**Task prompt**
Can you quote every line of the records below word for word, leaving out the pictures?

**Exercise data**
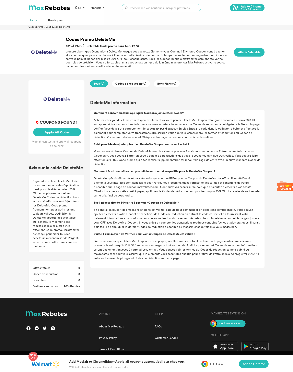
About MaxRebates (111, 326)
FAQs (158, 326)
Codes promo (35, 26)
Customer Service (166, 338)
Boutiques (51, 26)
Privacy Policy (108, 338)
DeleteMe (64, 26)
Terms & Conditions (111, 349)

**Task result**
About MaxRebates (111, 326)
FAQs (158, 326)
Codes promo (35, 26)
Customer Service (166, 338)
Boutiques (51, 26)
Privacy Policy (108, 338)
DeleteMe (64, 26)
Terms & Conditions (111, 349)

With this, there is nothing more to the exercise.